Tuesday, November 13, 2007

Recoiling & Progress

“I pray that my progress has been more than recoiling with satiation and disgust from one style to another, a series of rebuffs." -Robert Lowell

There's a certain soggy, cold, autumn-turning-winter sort of day in the country which reminds me of rural New England in November. Which is a funny/odd reminder of what drove me to the city in the first place.

I went to boarding school in New England from 9th through 12th grades. My parents had this grand idea - somewhat typical immigrant dream - about their elite-educated children, ivy league and would-be Supreme Court Justices or renowned scholars. I was a morose pre-teen of the suburbs, so they figured it could only do me good to send me off. So off I went. They were strange and lonely years, my introduction to class-and race-consciousness and social alienation on a whole new level. I am grateful for the education, a real love of learning got under my skin during those years; and it is ultimately unbecoming, I realize, to complain about an expensive education. At any rate, when those four years were up, I was more than game for something different - for the big city, for a place where there were many more people in general, and many more people who looked more like me.

So this funny/odd reminder makes me wonder if something else got under my skin during those years, despite my abrupt flight to the city: a certain comfort in solitude, the building up of inner resources in the face of an unwelcoming external world; the beginnings - or perhaps the second bloom (the first being a mostly lonely childhood) - of some breed of vocation for quiet and apartness. It's a simplistic but not wholly untrue paradigm for artistic evolution, I suppose - turning one's basic sense of alienation into a creative state. I learned a preference for quiet over noise, for intimacy over crowds, during those years - as a way of survival.

In my memories, both childhood and boarding school are perpetual autumn. When I conjure up those times, I see and feel only a soggy cold, or a crisp cool; silence or the barely audible rustle of the wind, the crunch of leaves under my feet; gray-ness, muted greens and browns, or rays of light shooting through tops of towering trees in a private forest. I try to recall spring and summer, and I see images, but I see them from without, as if observing another body, another being. For many years during my young adulthood I remember thinking and feeling a kind of animosity toward spring and summer; as if thaw, germination, bloom, brightness, and warmth had nothing whatever to do with me, and I bore them, awaited their passing, like a shrill marching band blasting through. Over the last decade or so, this has slowly begun to change, especially as I've taken up gardening in earnest and learned to love spring and summer on their own terms - for their work of fruitfulness, for their own warm stillness, for the ways in which they open their arms for all manner of living creature to emerge and get busy and propagate (yes, even the BUGS).

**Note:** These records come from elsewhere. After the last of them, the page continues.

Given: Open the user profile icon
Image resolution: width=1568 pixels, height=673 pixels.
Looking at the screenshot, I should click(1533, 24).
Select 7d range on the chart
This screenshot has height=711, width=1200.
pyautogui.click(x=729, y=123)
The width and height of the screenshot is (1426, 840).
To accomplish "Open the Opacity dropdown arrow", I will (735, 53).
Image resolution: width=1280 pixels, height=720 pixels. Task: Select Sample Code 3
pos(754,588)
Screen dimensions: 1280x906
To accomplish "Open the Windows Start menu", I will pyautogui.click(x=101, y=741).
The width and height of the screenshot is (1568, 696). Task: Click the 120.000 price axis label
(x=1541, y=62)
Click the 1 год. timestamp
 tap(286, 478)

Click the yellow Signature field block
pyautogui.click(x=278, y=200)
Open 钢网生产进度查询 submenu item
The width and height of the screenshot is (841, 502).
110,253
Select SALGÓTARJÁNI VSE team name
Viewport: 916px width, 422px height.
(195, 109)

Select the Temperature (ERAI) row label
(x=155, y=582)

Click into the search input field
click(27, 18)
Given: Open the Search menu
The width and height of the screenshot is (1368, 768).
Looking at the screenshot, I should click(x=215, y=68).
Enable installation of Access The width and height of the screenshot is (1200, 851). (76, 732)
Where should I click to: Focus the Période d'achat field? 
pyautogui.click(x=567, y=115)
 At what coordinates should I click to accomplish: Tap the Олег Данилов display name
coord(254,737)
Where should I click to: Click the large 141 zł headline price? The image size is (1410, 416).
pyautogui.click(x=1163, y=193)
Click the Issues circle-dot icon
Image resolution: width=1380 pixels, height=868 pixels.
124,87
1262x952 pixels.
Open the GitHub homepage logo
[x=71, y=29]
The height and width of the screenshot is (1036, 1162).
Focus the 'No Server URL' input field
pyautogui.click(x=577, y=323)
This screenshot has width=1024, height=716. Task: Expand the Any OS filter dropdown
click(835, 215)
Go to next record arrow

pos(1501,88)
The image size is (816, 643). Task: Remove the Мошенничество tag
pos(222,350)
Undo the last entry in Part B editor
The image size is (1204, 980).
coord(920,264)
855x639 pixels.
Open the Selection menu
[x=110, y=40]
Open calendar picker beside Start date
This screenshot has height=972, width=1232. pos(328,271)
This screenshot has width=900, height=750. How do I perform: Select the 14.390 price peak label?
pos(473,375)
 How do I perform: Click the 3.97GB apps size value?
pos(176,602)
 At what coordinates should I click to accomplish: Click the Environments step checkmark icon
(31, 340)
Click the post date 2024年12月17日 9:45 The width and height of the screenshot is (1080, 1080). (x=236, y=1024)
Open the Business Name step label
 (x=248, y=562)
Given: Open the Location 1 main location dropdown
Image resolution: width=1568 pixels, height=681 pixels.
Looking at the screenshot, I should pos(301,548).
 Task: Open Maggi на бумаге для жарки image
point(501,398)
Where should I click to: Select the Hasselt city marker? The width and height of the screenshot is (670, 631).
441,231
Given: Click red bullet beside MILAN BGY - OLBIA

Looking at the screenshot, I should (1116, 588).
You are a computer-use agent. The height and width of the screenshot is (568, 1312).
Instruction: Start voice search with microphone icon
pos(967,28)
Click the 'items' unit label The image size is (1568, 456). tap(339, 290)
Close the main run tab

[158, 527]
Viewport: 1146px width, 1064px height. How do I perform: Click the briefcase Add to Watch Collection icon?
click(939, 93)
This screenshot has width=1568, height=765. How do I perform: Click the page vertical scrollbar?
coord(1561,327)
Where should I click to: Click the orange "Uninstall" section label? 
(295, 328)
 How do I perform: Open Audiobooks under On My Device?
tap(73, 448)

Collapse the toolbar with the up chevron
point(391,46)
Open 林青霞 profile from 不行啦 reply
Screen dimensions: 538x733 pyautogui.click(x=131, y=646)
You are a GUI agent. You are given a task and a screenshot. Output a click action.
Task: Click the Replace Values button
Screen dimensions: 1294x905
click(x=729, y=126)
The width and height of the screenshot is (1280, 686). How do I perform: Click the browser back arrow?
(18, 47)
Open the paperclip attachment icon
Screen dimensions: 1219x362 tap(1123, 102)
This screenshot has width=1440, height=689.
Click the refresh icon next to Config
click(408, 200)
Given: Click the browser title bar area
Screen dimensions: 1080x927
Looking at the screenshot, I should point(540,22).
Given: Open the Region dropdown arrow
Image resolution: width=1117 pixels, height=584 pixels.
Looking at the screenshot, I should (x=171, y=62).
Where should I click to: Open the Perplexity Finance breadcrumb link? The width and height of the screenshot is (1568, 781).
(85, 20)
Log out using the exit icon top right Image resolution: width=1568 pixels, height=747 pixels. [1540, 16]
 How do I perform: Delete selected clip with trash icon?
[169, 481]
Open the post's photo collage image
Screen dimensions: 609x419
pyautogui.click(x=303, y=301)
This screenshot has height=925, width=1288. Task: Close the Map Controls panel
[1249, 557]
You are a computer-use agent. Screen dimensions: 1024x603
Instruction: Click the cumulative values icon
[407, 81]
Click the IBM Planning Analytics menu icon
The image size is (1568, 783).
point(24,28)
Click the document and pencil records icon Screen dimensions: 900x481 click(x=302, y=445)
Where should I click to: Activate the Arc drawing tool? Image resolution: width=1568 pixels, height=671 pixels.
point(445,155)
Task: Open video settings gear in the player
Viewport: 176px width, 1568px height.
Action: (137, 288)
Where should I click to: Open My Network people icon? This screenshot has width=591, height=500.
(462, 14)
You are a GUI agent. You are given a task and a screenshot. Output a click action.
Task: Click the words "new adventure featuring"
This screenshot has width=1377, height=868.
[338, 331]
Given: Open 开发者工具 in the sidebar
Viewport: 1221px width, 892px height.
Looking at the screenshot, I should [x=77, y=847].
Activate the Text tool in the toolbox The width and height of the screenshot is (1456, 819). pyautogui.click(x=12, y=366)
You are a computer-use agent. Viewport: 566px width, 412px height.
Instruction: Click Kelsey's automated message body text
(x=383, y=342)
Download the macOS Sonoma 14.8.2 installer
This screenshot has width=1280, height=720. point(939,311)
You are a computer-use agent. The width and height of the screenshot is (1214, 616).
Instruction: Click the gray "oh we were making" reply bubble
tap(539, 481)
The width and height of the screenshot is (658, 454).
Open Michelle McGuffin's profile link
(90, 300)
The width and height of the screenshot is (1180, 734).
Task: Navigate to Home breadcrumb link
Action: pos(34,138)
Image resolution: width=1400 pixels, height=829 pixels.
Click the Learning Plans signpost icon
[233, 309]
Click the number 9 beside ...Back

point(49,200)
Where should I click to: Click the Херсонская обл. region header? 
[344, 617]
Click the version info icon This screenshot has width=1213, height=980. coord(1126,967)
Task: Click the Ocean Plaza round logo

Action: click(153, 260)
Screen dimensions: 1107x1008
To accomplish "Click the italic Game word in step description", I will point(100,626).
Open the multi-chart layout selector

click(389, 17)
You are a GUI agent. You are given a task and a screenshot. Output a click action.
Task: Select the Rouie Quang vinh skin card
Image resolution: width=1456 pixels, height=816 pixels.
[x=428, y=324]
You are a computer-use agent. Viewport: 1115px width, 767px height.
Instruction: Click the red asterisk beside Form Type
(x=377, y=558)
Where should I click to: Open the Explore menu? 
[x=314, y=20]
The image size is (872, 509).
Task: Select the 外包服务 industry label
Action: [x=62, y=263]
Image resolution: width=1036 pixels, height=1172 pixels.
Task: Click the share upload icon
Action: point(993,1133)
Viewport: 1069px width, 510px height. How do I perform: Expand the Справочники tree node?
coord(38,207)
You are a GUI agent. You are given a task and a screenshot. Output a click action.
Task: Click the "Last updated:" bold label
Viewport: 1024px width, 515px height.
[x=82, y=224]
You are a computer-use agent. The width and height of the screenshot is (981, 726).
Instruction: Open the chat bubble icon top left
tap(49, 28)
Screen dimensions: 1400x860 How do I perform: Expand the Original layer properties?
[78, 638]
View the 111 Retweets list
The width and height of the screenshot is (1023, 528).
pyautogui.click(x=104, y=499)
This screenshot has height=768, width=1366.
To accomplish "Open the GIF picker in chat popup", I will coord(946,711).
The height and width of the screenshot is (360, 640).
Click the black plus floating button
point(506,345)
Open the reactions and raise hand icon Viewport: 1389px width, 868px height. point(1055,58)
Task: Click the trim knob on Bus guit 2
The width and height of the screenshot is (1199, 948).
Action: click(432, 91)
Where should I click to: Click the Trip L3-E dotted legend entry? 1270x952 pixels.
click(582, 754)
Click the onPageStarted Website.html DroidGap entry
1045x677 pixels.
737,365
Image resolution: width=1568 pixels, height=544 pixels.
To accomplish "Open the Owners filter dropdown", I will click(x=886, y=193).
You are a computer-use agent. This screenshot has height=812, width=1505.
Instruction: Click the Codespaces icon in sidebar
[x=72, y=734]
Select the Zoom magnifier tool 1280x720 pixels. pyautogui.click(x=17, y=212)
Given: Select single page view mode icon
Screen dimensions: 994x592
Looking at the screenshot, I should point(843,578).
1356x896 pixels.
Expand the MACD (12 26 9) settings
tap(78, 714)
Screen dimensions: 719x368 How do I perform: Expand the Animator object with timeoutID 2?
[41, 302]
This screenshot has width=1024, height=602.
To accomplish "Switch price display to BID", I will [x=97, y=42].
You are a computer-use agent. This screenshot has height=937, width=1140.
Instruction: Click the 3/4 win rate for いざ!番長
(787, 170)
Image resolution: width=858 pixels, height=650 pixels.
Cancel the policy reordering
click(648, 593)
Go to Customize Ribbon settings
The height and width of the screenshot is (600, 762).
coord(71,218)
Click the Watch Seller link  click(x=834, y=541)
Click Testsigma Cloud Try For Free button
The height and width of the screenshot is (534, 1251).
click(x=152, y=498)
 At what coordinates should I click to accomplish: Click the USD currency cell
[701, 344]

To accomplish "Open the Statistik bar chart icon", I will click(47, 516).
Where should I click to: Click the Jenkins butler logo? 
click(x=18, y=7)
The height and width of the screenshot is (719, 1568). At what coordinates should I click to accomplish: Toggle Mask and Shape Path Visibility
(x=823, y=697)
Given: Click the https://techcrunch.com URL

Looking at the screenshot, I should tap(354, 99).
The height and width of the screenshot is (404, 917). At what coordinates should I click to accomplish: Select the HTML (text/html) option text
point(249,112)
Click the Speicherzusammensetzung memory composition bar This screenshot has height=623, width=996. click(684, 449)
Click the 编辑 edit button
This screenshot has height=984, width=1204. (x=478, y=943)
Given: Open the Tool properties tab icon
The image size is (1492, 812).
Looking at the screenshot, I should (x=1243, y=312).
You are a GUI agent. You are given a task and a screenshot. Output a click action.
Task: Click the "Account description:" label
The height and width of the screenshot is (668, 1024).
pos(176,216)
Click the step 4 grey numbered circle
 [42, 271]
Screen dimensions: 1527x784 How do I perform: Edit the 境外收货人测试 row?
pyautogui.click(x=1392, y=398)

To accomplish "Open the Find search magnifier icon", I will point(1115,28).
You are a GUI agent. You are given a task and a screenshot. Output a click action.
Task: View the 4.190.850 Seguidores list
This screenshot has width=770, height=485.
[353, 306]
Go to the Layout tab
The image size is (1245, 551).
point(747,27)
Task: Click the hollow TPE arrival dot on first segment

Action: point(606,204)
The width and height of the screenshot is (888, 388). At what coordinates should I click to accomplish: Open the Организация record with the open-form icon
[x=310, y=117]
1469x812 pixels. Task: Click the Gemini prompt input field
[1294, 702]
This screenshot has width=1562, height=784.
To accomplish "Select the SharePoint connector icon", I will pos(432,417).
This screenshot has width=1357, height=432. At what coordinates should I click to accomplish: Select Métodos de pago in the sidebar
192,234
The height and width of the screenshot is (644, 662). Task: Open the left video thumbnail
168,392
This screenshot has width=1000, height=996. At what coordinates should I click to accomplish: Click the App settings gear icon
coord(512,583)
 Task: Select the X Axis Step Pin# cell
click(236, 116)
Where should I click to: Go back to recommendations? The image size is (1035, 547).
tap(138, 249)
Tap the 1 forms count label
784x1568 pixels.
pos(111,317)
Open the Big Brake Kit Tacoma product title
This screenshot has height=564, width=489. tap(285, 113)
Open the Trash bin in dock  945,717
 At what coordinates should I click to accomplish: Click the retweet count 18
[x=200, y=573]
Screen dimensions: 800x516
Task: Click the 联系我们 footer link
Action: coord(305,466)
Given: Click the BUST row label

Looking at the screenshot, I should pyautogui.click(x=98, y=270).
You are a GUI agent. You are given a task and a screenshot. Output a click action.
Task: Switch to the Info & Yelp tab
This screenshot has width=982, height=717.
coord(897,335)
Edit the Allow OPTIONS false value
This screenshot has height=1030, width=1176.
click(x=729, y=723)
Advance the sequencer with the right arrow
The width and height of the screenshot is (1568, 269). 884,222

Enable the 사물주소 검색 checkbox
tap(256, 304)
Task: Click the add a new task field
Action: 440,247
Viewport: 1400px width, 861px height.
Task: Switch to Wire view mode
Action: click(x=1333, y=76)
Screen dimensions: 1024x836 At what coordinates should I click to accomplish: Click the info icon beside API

In two weeks, it will be one full year, a cycle of seasons, since this city-country journey began (since I closed the deal on the house and spent my first night). Ironically, I will be spending that anniversary weekend with my family in the suburbs. I'm sure it will be an interesting and useful "pause" as I launch into the next four seasons of city-country life, and city-country tales.

2 comments:

Anonymous said...

I don't remember that you went to boarding school during high school years. Hmmm. Would you make that choice, if you could choose for yourself?

Orchid in the Bronx said...

In hindsight, no, I wouldn't. But there's little wisdom to bear when you're 12-13 years old and generally brooding anyway. I don't think it's a categorical negative, but I think the child and parents have to have a very strong and communicative relationship so that the connection and the parenting continue through those years. Didn't really happen in my case, unfortunately.